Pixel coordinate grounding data
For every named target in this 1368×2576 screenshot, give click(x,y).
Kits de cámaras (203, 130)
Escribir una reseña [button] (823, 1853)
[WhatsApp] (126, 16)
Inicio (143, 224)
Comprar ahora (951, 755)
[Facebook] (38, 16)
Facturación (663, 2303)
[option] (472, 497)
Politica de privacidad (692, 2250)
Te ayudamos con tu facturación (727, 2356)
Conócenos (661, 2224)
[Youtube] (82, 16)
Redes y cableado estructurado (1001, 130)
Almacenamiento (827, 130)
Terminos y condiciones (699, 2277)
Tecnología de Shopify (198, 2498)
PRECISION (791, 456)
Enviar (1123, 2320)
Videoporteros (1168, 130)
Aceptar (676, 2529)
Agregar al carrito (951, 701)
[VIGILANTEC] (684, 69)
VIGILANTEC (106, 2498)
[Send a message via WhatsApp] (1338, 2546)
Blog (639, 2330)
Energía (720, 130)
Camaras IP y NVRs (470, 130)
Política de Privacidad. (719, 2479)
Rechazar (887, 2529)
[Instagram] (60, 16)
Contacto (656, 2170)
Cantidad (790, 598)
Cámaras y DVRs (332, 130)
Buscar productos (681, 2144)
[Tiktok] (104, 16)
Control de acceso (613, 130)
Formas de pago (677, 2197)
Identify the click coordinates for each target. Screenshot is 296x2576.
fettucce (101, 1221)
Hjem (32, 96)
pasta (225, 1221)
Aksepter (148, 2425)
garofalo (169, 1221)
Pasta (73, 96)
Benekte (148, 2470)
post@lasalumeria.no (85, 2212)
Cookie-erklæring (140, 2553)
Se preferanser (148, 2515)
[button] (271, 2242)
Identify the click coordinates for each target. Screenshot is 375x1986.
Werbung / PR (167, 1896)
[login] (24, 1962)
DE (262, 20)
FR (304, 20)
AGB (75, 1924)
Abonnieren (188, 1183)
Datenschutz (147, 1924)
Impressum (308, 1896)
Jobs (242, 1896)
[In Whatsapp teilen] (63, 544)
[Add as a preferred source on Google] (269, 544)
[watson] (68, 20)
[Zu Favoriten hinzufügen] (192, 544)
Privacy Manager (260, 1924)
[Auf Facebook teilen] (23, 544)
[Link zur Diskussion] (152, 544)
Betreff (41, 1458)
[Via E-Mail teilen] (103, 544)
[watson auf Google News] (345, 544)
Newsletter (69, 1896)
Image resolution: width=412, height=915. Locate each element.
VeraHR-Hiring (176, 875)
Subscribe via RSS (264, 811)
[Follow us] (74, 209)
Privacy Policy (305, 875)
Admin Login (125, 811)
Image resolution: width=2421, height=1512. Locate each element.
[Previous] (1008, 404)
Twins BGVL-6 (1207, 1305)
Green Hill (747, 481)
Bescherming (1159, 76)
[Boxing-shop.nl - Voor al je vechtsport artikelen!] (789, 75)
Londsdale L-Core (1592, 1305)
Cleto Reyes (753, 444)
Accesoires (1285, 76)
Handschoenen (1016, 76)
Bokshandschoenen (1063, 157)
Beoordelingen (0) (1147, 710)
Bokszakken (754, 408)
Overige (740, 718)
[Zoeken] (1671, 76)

▸ **What is being asked**
Make an exact copy of each line, beginning at the one containing "Betreff (41, 1458)" and ending with the last line of the data, and of no other line.

▸ **Final answer**
Betreff (41, 1458)
[Via E-Mail teilen] (103, 544)
[watson auf Google News] (345, 544)
Newsletter (69, 1896)
Image resolution: width=412, height=915. Locate each element.
VeraHR-Hiring (176, 875)
Subscribe via RSS (264, 811)
[Follow us] (74, 209)
Privacy Policy (305, 875)
Admin Login (125, 811)
Image resolution: width=2421, height=1512. Locate each element.
[Previous] (1008, 404)
Twins BGVL-6 (1207, 1305)
Green Hill (747, 481)
Bescherming (1159, 76)
[Boxing-shop.nl - Voor al je vechtsport artikelen!] (789, 75)
Londsdale L-Core (1592, 1305)
Cleto Reyes (753, 444)
Accesoires (1285, 76)
Handschoenen (1016, 76)
Bokshandschoenen (1063, 157)
Beoordelingen (0) (1147, 710)
Bokszakken (754, 408)
Overige (740, 718)
[Zoeken] (1671, 76)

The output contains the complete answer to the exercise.